WRITTEN TASK – Rewrite all the rows below with their requests, multiplying every coordinate in the answers by 1.15 and rounding to whole numbers, with halves rounded up. Leave out the pictures.

ROWS –
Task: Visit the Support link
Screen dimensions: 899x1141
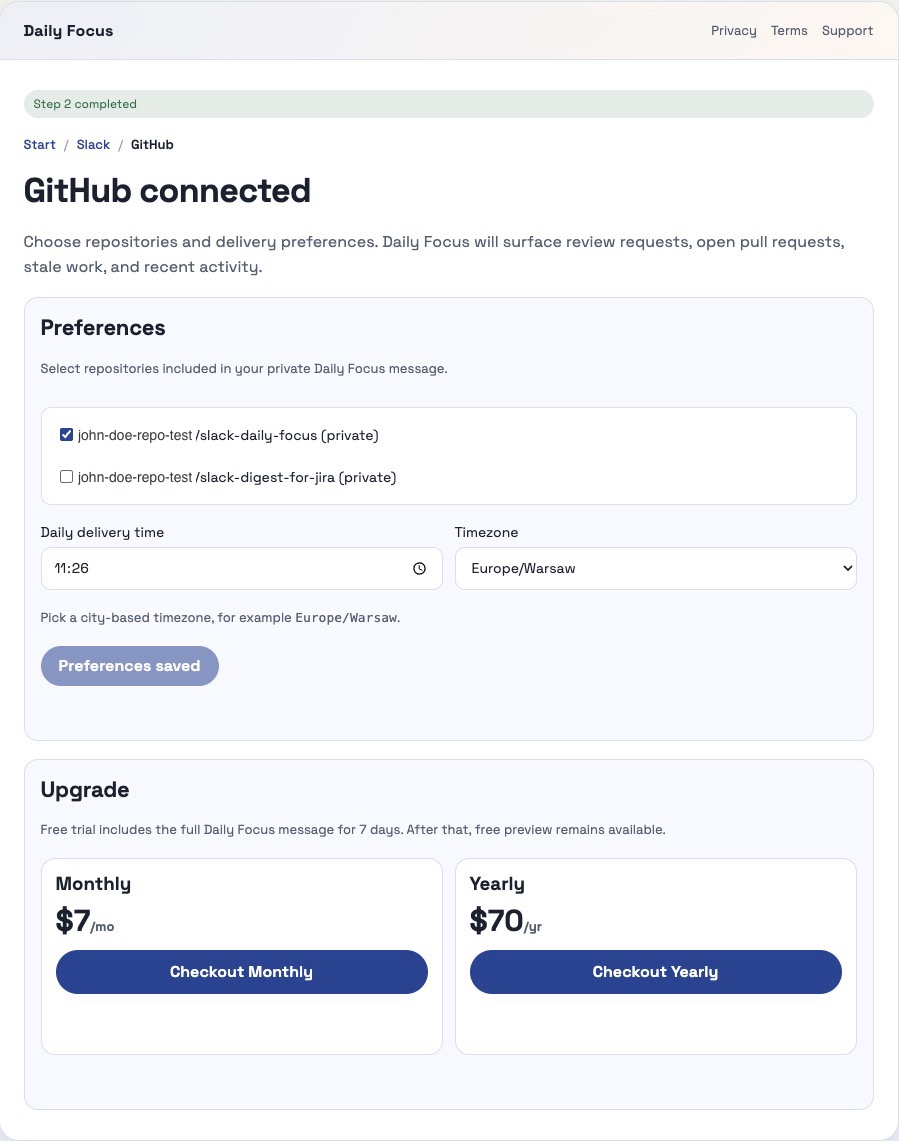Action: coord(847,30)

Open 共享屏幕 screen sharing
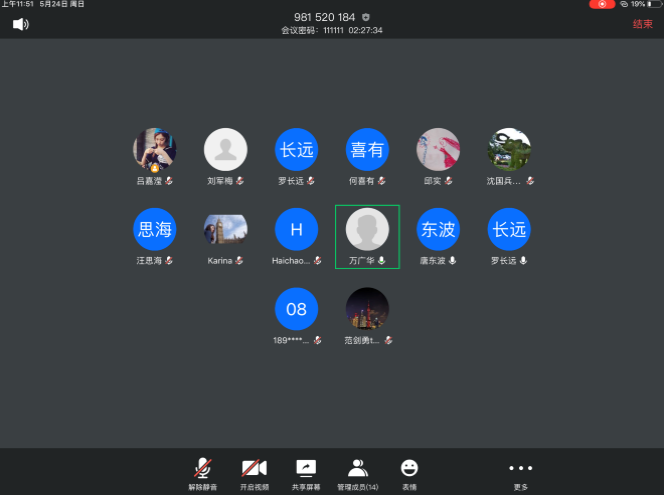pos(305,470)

ANSWER FOR THE TASK –
Task: Visit the Support link
Screen dimensions: 899x1141
Action: coord(974,35)

Open 共享屏幕 screen sharing
pos(351,541)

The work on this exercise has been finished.